I started out the day fine. I had a good meeting at the Noida Mart, a trade fair location. No shows are in progress, so the mart was VERY empty. I had to use the restroom before we left so walked to the end of a very long hall. I stepped into the restroom vestibule and into the single-seater potty. I locked the door and did the obvious. I went to leave, unlocked the door and the door would not open. The door refused to unlock. I locked and unlocked. I locked and unlocked. Nadda. I kicked the door. Kicked the handle. Nadda. I started pounding on the door. Oh, and by the way, no air conditioning on in the mart. In July. In India. In a 3x3 stall in India. I knew my agent would start to investigate soon, but still. I started pounding on the door and yelling. "HELLO! HELLO!" No response. I can whistle REALLY loud so started doing that although I was totally skeeving out at the fact that my fingers were in my mouth after going potty in the mart toilet in India. But, it was the loudest noise I could make. So then I hear a guy speaking Hindi and I'm like, "Yeah, hi! I don't speak Hindi! I speak English. Please help!" He said something in Hindi and left. A few minutes later, a timid female, "Hello?" Me: "Yes, hi. I'm locked in here. Could you please walk to the end of the hall and tell Manu Talwar that Louise is trapped in the toilet?" And a timid reply, "Of course." A few hot minutes later, Manu and a team of crack pot engineers (OK, security guards with keys) were able to free me from my Porcelain Prison.
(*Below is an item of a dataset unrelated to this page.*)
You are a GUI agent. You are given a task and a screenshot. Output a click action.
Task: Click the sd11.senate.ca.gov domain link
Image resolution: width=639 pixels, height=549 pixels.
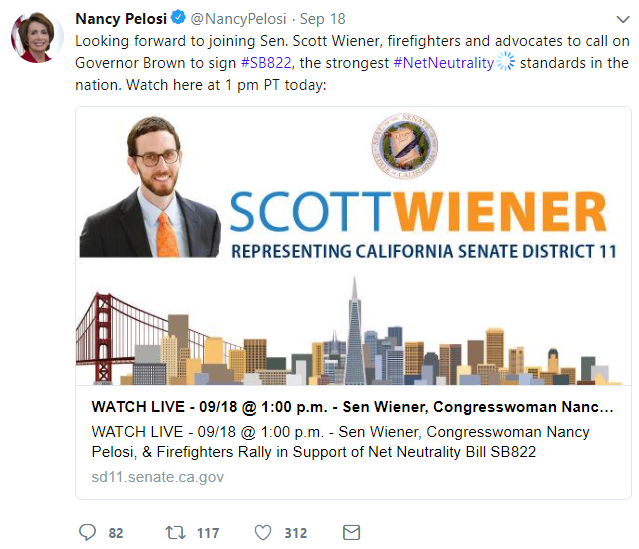pos(157,477)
The rest of the day was fine, except for the fact that I am jet-lagged as all hell. So Manu and I go to my favorite Indian hot spot called Shalom. Hindi's tend to fast on Tuesdays so the place was relatively quiet. His wonderful wife Vinny met up with us and we had a great time. I get back to my hotel and go to check emails on my Blackberry and I note that the pocket that holds my phone is unzipped. My cell is either lost or in Manu's car. Of course, I can't call him because his number is in my cell. Goddammitalltohell. I call Shalom with no luck. I will have to wait until tomorrow to see if I am cell phoneless, which would completely suck ass and I'm sure I'll have hell to pay for losing a work cell phone if it's gone. Goddammitalltohell.
It is SO time for me to get the hell out of foreign countries and to come home. Please someone give me blog love. I so need it. PLEASE let my phone be in Manu's car. Yes, I've already tried calling it.